— ÜBUNGSTEXT —
Aber was genau erleben Männer, das dieses Szenario zur Realität werden lassen könnte? Junge Männer sind die einsamste Bevölkerungsgruppe: 63 % der Männer im Alter von 18 bis 29 Jahren geben an, Single zu sein, gegenüber 34 % der Frauen derselben Altersgruppe. Die Selbstmordrate bei Männern war im Jahr 2021 viermal höher als bei Frauen. Fast 96 % der Massenerschießungen im Land werden von Männern begangen, was zeigt, dass Männer sehr wahrscheinlich auf ihre soziale Isolation mit extremer Gewalt reagieren. Im Bildungswesen erhalten Frauen heute 58 % der Bachelor-Abschlüsse und 61 % der Master-Abschlüsse, was ein weiterer Bereich ist, in dem Männer zunehmend ins Hintertreffen geraten.
Die soziale Isolation der Männer hat auch für Frauen erhebliche Auswirkungen. Auf der Grundlage historischer Daten des Census Bureau und Prognosen von Morgan Stanley werden bis 2030 45 % der Frauen im Haupterwerbsalter (25 bis 44 Jahre) alleinstehend sein - der größte Anteil in der Geschichte - gegenüber 41 % im Jahr 2018. Die sozialen Bindungen früherer Generationen scheinen unter jungen Menschen zu erodieren, was schwerwiegende Folgen für die Partnerschaft, künftige Geburtenraten und den sozialen Zusammenhalt hat.

— ZU ERLEDIGENDE AUFGABEN —
1. Welchen Anteil der Bachelor-Abschlüsse erhalten Frauen heute laut dem Text über die soziale Isolation von Männern?
2. Setze den Text über die soziale Isolation von Männern bitte im Anschluss an seinen letzten Satz fort.

— AUSGEWÄHLTE DATEN —
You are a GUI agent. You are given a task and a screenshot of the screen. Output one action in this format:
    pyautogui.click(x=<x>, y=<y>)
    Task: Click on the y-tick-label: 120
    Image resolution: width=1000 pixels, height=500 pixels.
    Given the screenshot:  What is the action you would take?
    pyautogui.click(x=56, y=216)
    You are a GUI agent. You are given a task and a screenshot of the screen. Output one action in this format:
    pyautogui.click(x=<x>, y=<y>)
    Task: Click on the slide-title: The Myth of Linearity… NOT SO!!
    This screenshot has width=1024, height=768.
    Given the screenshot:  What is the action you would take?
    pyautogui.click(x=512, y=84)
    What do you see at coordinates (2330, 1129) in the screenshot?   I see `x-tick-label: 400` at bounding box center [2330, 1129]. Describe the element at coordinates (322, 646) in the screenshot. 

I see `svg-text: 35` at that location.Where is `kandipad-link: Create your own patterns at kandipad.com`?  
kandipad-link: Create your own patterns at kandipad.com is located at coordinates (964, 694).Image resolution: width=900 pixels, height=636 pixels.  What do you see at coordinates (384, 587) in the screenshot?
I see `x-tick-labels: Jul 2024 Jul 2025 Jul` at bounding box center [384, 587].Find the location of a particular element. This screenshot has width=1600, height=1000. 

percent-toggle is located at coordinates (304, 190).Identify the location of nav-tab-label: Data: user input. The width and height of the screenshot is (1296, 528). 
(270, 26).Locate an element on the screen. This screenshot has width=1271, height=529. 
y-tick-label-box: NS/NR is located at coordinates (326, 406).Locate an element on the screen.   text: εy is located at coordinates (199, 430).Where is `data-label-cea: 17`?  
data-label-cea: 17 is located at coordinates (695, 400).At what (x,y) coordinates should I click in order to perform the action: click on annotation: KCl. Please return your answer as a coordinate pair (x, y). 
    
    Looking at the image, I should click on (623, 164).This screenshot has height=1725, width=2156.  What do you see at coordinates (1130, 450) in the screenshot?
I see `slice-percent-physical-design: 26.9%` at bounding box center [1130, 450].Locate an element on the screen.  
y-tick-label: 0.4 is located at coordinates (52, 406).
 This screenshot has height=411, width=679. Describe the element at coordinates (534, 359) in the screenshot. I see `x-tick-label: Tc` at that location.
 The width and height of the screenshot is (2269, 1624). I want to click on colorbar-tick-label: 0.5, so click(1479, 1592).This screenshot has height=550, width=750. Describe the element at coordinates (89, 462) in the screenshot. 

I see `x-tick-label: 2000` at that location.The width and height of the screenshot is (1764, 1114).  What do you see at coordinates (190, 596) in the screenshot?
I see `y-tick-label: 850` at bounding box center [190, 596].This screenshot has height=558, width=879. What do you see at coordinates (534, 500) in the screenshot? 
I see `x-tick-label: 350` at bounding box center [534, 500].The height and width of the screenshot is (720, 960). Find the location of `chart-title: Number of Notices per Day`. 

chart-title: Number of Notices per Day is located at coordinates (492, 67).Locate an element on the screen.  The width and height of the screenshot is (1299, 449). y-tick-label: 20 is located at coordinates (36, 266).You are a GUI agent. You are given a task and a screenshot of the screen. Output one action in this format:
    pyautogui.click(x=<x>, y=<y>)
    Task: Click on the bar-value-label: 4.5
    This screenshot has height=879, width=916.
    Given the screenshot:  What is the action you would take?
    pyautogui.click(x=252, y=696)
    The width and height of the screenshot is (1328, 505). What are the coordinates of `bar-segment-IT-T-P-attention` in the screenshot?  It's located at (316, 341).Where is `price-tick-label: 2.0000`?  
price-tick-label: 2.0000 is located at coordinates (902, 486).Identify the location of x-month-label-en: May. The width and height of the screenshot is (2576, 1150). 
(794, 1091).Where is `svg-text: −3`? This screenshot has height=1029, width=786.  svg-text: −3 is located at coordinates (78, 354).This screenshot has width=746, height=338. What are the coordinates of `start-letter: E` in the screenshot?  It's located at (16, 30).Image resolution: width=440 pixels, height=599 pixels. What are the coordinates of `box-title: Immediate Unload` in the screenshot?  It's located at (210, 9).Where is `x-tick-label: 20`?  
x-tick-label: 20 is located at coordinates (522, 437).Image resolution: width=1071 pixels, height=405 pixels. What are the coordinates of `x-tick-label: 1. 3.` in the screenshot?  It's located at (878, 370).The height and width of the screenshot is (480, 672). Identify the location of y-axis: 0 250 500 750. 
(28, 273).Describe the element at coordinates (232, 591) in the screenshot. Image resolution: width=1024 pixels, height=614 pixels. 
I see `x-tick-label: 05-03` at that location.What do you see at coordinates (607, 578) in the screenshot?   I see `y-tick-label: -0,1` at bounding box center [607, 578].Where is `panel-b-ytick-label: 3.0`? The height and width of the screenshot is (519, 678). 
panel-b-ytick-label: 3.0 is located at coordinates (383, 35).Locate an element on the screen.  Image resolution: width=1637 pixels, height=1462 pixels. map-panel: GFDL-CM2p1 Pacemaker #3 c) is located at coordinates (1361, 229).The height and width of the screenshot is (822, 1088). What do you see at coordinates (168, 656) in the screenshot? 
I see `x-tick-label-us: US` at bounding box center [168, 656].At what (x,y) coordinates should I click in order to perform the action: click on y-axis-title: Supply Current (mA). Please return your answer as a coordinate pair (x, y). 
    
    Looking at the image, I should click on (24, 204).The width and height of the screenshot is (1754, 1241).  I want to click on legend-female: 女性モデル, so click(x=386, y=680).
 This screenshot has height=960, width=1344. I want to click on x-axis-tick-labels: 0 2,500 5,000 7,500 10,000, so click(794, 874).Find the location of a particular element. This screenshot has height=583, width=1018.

— ERGEBNISSE JE AUFGABE —
1. 58 % der Bachelor-Abschlüsse.

2.
(...) Die Herausforderung besteht nun darin, dafür zu sorgen, dass die Gegenreaktion nicht zu einem echten Schaden wird, insbesondere für Frauen. Wenn das Ziel darin besteht, eine gerechtere Zukunft aufzubauen, in der alle das Gefühl haben, eine Rolle zu spielen und respektiert zu werden, scheinen die Umfragen der Generation Z zu zeigen, dass wir uns in die entgegengesetzte Richtung bewegen.
4. In einem Interview mit der New York Times beharrt Hillary Clinton darauf, Donald Trump habe 2017 die Wahl zum US-Präsidenten gegen sie gewonnen, weil er ein Mann ist:
Clinton sagte, dass sie ihre Niederlage bei dieser Wahl als untrennbar mit ihrem Geschlecht verbunden sah. Wie schon in der Vergangenheit machte sie für ihre Niederlage den ehemaligen FBI-Direktor James Comey verantwortlich, der in letzter Minute die Ermittlungen zu ihrem privaten E-Mail-Server wieder aufgenommen hatte. Comey hatte Fragen zu ihrem Urteilsvermögen aufgeworfen und sie als "extrem nachlässig" bezeichnet, aber keine Strafanzeige empfohlen. Andere politische Strategen haben ihre Botschaft, ihre Strategie und verschiedene Fehltritte ihrer Kampagne für ihre Niederlage im Jahr 2016 verantwortlich gemacht.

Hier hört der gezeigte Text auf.